Faith behind bars: Cardinal’s book shares spiritual insights from prison

Faith behind bars: Cardinal’s book shares spiritual insights from prison

Australian Cardinal George Pell holds a copy of his book, "Prison Journal," during an interview with Catholic News Service at his residence in Rome Dec. 18, 2020. Pell talked to CNS about his new book, his time in prison and his plans for the future. (Credit: Robert Duncan/CNS.)

The first evening Australian Cardinal George Pell was incarcerated, he began writing a record of his thoughts and experiences in the form of a diary.

ROME — The first evening Australian Cardinal George Pell was incarcerated, he began writing a record of his thoughts and experiences in the form of a diary.

“I am now at the quiet heart of the storm, while family, friends, and wider church have to cope with the tornado,” wrote the cardinal, who had been convicted — against his adamant denials and refutations of the allegations — on five counts of sexual abuse of a minor in the 1990s.

Released Dec. 15 by Ignatius Press, the cardinal’s Prison Journal is the first of three volumes of these entries and details the run up to the cardinal’s first — and failed — attempt to appeal his conviction.

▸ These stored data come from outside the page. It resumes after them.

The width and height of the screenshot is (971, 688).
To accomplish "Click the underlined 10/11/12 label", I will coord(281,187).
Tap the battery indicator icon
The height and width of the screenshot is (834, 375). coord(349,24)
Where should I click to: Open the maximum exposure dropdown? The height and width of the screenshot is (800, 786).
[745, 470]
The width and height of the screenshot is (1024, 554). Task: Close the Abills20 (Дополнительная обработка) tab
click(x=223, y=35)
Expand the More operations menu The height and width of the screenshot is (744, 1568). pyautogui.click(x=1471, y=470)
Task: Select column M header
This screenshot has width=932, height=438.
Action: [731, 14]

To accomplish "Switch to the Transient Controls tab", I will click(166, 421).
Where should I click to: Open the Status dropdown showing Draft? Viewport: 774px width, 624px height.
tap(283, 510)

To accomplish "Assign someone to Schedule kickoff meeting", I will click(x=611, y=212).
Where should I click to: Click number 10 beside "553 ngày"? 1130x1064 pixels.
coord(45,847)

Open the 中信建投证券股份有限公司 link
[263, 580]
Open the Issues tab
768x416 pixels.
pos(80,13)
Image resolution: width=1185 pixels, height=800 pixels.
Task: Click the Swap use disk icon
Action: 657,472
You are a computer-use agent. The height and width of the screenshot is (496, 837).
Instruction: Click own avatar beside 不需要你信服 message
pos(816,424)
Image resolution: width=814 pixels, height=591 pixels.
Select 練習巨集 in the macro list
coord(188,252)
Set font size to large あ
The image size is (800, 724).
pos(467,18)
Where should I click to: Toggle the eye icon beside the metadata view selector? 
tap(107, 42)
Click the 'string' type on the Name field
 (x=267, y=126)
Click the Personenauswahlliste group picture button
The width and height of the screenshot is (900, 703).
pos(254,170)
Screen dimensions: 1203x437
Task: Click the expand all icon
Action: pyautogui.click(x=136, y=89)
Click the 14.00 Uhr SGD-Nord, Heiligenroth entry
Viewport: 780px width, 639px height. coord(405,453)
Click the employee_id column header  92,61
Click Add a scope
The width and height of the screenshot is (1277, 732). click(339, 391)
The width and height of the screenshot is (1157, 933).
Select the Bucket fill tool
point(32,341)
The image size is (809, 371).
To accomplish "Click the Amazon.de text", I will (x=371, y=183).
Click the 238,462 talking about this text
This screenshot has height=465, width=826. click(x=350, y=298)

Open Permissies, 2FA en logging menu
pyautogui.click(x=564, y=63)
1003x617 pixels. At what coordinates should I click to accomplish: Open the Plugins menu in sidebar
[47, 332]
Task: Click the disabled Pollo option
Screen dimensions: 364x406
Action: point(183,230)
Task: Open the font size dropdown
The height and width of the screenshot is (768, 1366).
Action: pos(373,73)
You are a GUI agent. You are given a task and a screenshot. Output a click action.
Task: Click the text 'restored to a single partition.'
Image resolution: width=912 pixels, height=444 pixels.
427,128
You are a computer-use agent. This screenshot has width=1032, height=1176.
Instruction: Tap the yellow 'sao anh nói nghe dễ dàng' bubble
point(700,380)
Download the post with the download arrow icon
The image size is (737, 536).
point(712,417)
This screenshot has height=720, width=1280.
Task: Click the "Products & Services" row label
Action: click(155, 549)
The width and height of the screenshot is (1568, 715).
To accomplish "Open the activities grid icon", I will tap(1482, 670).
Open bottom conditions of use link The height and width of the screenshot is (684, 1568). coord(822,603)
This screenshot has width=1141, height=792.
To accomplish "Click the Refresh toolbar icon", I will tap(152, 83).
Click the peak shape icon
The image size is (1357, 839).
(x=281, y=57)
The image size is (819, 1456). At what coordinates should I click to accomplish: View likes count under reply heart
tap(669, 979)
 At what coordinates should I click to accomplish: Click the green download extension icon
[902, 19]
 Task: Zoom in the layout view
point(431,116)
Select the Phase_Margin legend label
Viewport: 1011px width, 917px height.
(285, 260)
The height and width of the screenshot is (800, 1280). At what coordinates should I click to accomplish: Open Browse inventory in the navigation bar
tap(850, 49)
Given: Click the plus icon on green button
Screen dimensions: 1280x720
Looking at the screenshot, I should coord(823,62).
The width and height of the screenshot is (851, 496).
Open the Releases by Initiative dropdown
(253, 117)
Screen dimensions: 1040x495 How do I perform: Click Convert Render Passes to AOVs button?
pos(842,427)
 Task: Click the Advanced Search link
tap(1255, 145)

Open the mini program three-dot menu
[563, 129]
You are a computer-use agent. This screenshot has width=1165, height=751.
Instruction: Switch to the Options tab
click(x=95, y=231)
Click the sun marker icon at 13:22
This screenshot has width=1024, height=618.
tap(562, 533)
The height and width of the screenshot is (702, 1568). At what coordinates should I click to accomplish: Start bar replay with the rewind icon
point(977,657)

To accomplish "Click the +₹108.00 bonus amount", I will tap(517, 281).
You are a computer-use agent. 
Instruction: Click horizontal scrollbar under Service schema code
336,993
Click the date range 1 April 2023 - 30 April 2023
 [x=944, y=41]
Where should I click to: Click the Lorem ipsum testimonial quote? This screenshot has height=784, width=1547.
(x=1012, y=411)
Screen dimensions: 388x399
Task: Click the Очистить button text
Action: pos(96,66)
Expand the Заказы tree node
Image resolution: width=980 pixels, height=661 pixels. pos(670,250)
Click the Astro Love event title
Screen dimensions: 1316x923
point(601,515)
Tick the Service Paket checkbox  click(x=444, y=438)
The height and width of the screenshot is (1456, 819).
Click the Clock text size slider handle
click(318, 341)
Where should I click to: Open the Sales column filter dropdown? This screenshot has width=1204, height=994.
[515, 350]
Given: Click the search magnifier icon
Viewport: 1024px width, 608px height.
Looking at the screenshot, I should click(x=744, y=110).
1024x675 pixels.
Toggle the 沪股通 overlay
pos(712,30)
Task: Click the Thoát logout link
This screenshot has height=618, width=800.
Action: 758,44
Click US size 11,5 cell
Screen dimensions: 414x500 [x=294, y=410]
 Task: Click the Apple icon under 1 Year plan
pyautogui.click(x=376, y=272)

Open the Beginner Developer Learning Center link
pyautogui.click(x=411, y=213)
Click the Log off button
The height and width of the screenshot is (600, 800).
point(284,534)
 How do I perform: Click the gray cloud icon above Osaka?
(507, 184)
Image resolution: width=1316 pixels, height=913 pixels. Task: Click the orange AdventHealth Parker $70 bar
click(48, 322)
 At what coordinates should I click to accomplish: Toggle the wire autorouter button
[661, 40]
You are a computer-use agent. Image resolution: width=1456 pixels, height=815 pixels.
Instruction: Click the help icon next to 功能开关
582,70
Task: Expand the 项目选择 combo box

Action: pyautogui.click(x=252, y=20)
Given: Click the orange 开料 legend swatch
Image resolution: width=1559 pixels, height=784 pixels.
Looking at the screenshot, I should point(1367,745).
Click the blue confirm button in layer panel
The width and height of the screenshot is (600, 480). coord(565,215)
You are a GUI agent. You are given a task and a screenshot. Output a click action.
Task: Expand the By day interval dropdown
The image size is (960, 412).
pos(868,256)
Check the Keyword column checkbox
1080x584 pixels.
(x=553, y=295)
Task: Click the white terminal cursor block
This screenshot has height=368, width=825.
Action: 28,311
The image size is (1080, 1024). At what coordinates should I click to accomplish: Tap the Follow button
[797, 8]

In the end, 404 days of solitary confinement passed before the former chief of Vatican finance was acquitted in April 2020 by the High Court of Australia in a unanimous 7-0 decision.

Throughout the over 300-page book, Pell composes prayers, details scenes of daily life in prison and comments on events in the church and the world. At times, he also critiques the direction of the church under Pope Francis.

“Fidelity to Christ and his teaching remains indispensable for any fruitful Catholicism, any religious revival. This is why the ‘approved’ Argentinian and Maltese interpretations of Amoris Laetitia are so dangerous,” the cardinal wrote in reference to Pope Francis’s 2016 letter that some argue relaxed the church’s ban on access to the sacraments for people who are divorced and civilly remarried.

“They go against the teaching of the Lord on adultery and the teachings of St. Paul on the necessary dispositions to receive holy Communion properly,” the cardinal wrote.

While readers of the volume will recognize in the entries echoes of the strong defenses of traditional moral values that have marked his episcopacy, Pell also said that prison had changed him by highlighting the value of suffering in Christian discipleship.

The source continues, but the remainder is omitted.